Retailers selling cigarettes cheap to meet plain packaging rules

Plain Cigarette Packs

Cigarettes have been available for less than $5 per pack as sellers get rid of branded stock that got unlawful from December 1.

Starting with December 1, sellers had to put aside any branded cigarettes and return it to cigarette makers so it could be eliminated.

All tobacco products must now be marketed in plain packaging with health warning labels covering 75% of the pack.

Rather than hand over their unsold cigarettes, some retailers are almost giving freely.

A News Limited review of 100 shops across Australia identified widespread discounts.

One in six shops surveyed were marketing 20s for as little as $10. A shop in Adelaide was offering branded cigarette packs for just $5.

Plain-packaged cigarettes were also being greatly reduced.

Action on Smoking and Health chief Anne Jones said the tobacco companies had endangered to flood the market with low-cost cigarettes after plain packaging was released and this could be the cause plain-packaged cigarettes were being marketed inexpensively.

But cigarette firms rejected they were employed in discounting.

Imperial Tobacco Australia reports up to 540 million cigarette sticks covered in now {unlawful branded packaging will have to be eliminated due to the new regulations.

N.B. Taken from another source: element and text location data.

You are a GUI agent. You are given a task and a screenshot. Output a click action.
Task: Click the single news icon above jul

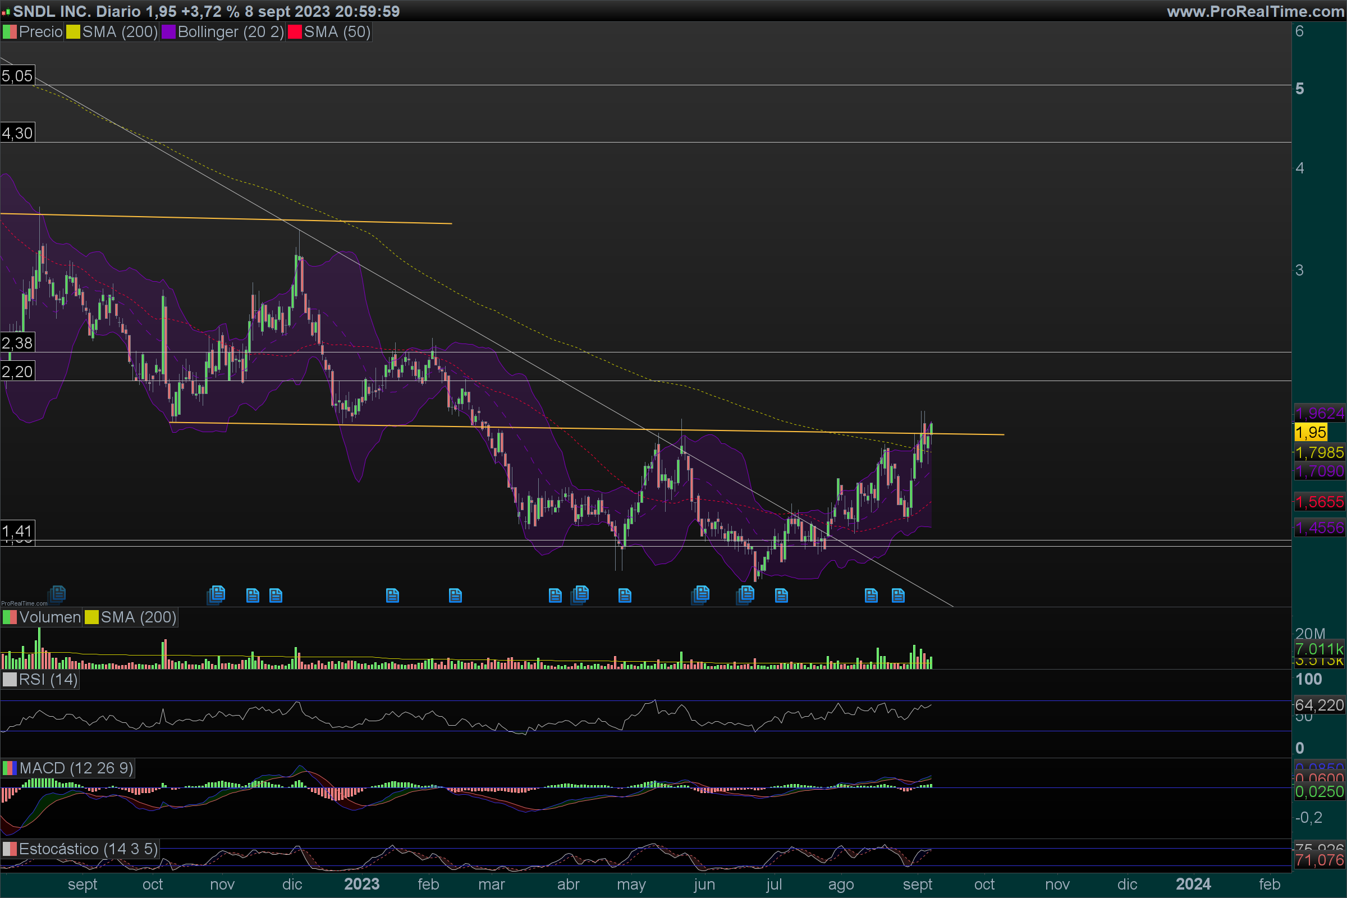point(781,596)
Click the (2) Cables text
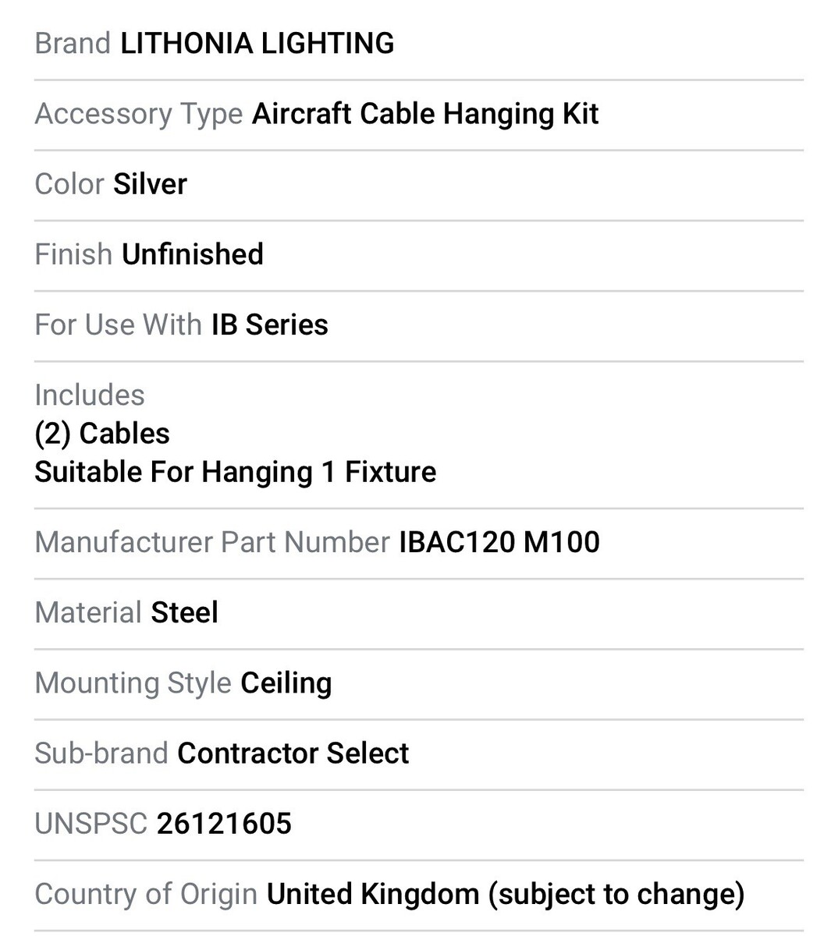Viewport: 838px width, 936px height. point(102,434)
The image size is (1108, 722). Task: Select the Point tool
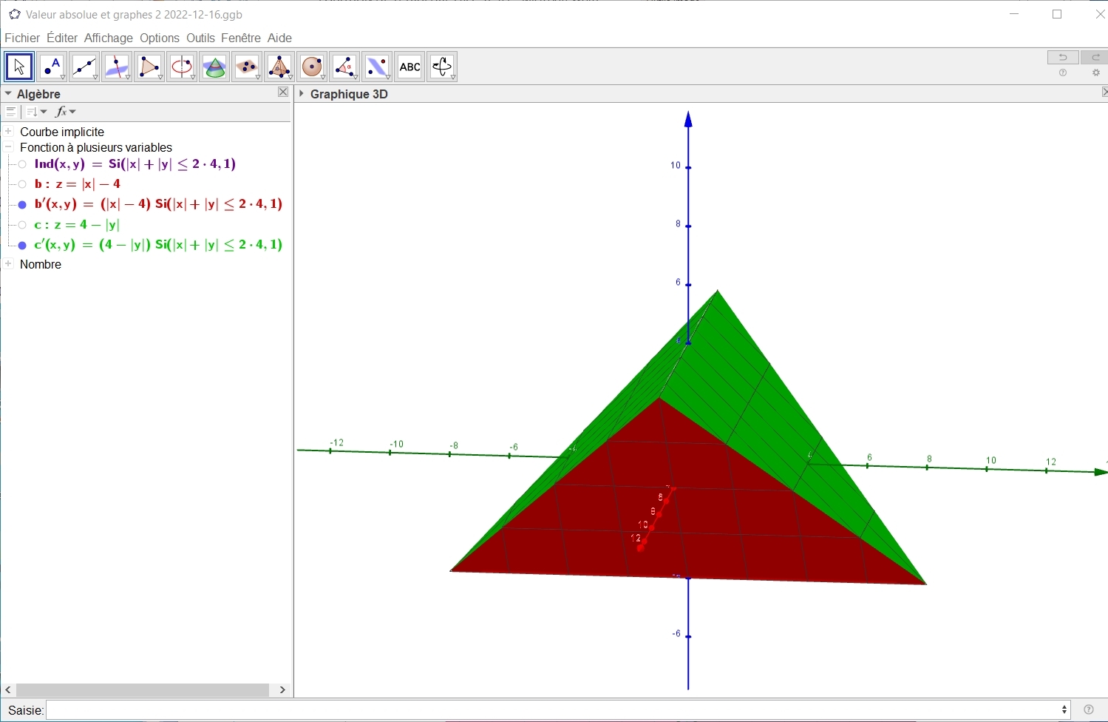pos(52,67)
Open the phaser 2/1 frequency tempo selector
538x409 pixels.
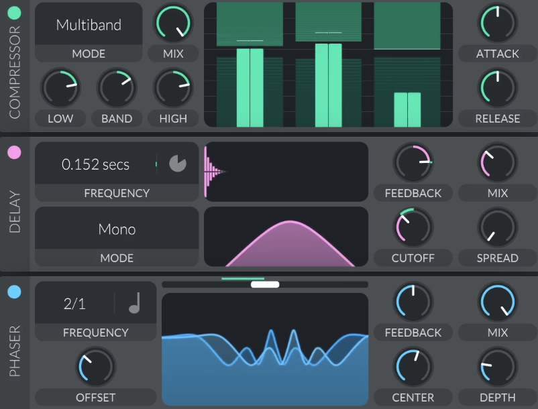coord(74,304)
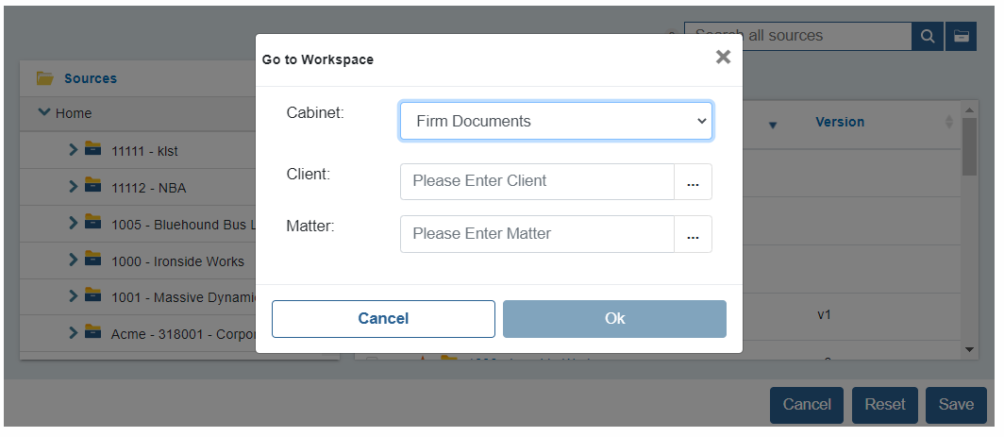The image size is (1004, 437).
Task: Close the Go to Workspace dialog
Action: (x=723, y=57)
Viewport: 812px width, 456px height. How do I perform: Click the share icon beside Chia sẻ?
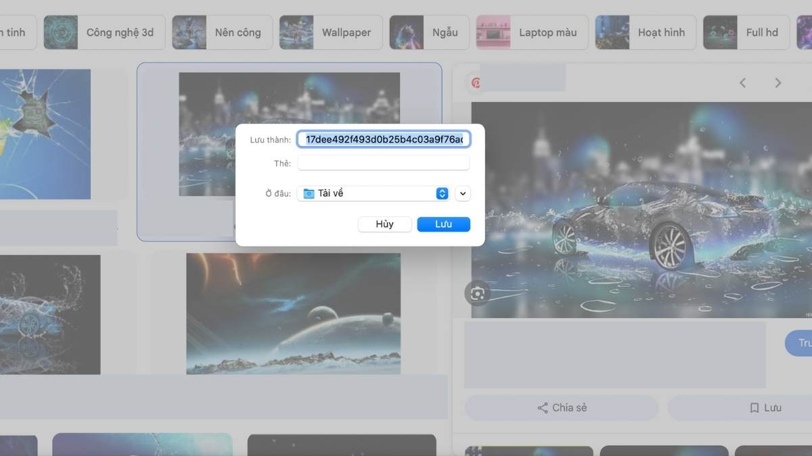tap(542, 408)
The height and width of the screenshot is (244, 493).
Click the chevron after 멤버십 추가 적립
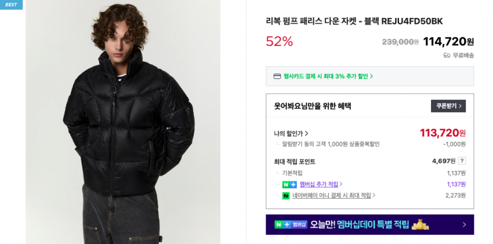341,184
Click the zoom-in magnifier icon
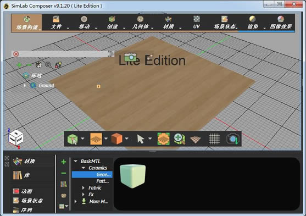This screenshot has height=216, width=306. pyautogui.click(x=179, y=139)
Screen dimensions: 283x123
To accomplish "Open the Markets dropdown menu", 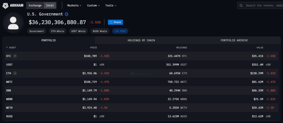I will (74, 6).
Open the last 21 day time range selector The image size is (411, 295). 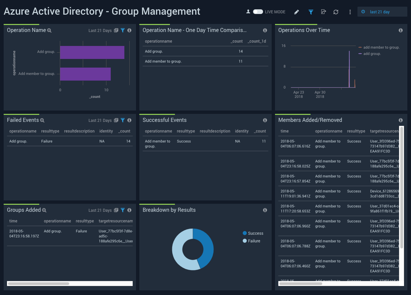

From December 1, people selling tobacco in branded packaging confront fines of $1320 to $220,000 according to the new plain-packaging program.

A corporation can get penalties of $6600 to $1.1 million.

Nevertheless, Health Minister Tanya Plibersek said her main goal is big cigarette makers, and those supervising the new regulations are not likely to go in hard against mum-and-dad shopkeepers in the first instance.

“If we had a large chain intentionally breaking the regulations selling branded tobacco imported, then we would go for a maximum fine,” she said.

Scores of sellers spoken to by News Limited said sales had slipped since plain-packaged cigarettes first started to reach stores more than two months ago.

More than a quarter of shops surveyed described drops, some by up to 25%.

Cancer Council Australia chief Professor Ian Olver said that the proposed purpose of the plain packs to discourage new smokers may surpass expectations and also help current smokers to stop smoking.

Federal Government is dealing with a challenge to the laws under World Trade Organisation rules.